Assignment 4:  CS 175: Project in Artificial Intelligence

Due at 9:30am Tuesday October 30th 2006


Instructions for Assignment 4

In this assignment you will begin to work with images of faces and learn how to display them. You will use your knn classifier from Assignment 2 to classify faces into two classes. First download the zip file assignment4.zip which contains both MATLAB .m functions and MATLAB .mat files containing images.

Part 1: Displaying A Face Image

First type "load singleface" to load into MATLAB an  image of a single face stored in the MATLAB file singleface.mat.This is a single monochrome image as we have discussed in class.You can display this (or any other image) using the dispimg.m function which is among the MATLAB files you downloaded. The dispimg.m function takes as input an image, performs some simple scaling (calling the scale.m function), defines the colormap gray, and then displays the image. Try modifying this function so that it uses a different colormap (type "help colormap" to find out what colormaps are available) and see the effect. (You can change back the function to a grayscale when you are done).

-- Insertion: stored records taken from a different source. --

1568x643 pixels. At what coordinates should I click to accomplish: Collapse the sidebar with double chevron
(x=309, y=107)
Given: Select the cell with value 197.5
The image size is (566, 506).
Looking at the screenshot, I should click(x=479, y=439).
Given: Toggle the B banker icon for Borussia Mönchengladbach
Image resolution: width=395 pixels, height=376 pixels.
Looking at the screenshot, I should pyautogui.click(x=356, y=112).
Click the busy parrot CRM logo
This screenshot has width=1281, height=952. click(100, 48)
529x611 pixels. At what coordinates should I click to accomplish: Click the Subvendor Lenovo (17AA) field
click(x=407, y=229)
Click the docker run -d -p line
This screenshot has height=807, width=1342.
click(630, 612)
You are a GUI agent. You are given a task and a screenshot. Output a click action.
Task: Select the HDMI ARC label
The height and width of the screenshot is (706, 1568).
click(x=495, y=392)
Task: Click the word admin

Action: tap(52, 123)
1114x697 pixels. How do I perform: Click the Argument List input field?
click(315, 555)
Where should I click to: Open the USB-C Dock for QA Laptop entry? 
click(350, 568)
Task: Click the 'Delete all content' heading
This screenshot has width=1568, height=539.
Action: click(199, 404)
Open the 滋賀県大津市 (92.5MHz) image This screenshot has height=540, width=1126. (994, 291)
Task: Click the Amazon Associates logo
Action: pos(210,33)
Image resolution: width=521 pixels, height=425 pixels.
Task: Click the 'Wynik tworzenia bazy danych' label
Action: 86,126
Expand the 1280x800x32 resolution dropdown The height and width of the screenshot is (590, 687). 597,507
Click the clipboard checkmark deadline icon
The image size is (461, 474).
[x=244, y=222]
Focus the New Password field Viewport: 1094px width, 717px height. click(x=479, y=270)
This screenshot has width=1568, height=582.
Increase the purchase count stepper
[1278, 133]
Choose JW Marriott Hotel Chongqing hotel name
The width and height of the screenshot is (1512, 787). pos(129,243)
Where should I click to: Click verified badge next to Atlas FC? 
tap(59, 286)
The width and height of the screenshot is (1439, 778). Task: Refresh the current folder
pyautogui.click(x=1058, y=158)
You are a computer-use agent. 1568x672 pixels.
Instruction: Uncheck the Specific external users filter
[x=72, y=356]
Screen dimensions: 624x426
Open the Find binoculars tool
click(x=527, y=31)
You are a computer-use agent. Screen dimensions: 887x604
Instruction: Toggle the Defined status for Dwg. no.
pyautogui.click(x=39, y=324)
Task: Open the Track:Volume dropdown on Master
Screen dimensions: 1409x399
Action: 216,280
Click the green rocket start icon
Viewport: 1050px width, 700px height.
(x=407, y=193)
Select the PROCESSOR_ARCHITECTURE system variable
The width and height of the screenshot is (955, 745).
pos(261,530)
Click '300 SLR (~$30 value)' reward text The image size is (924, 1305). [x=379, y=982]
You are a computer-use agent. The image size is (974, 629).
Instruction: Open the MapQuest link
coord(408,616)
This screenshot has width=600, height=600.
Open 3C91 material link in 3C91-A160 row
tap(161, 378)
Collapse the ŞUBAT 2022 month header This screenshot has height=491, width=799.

Find the maximum, minimum, median, mean, and standard deviation of the pixel intensities in the image. Plot a histogram of the pixel intensities and comment on what it tells you about the image (use the "hist" function). Keep in mind that all of these functions operate on column vectors: so you will need to reshape your image matrix as a column vector first (use "reshape.m").

Now write a simple  function which will threshold this image to create a new image such that all pixels in the original image which are brighter than the threshold t are mapped to 1 and all pixels with intensities less than or equal to t are mapped to value 0.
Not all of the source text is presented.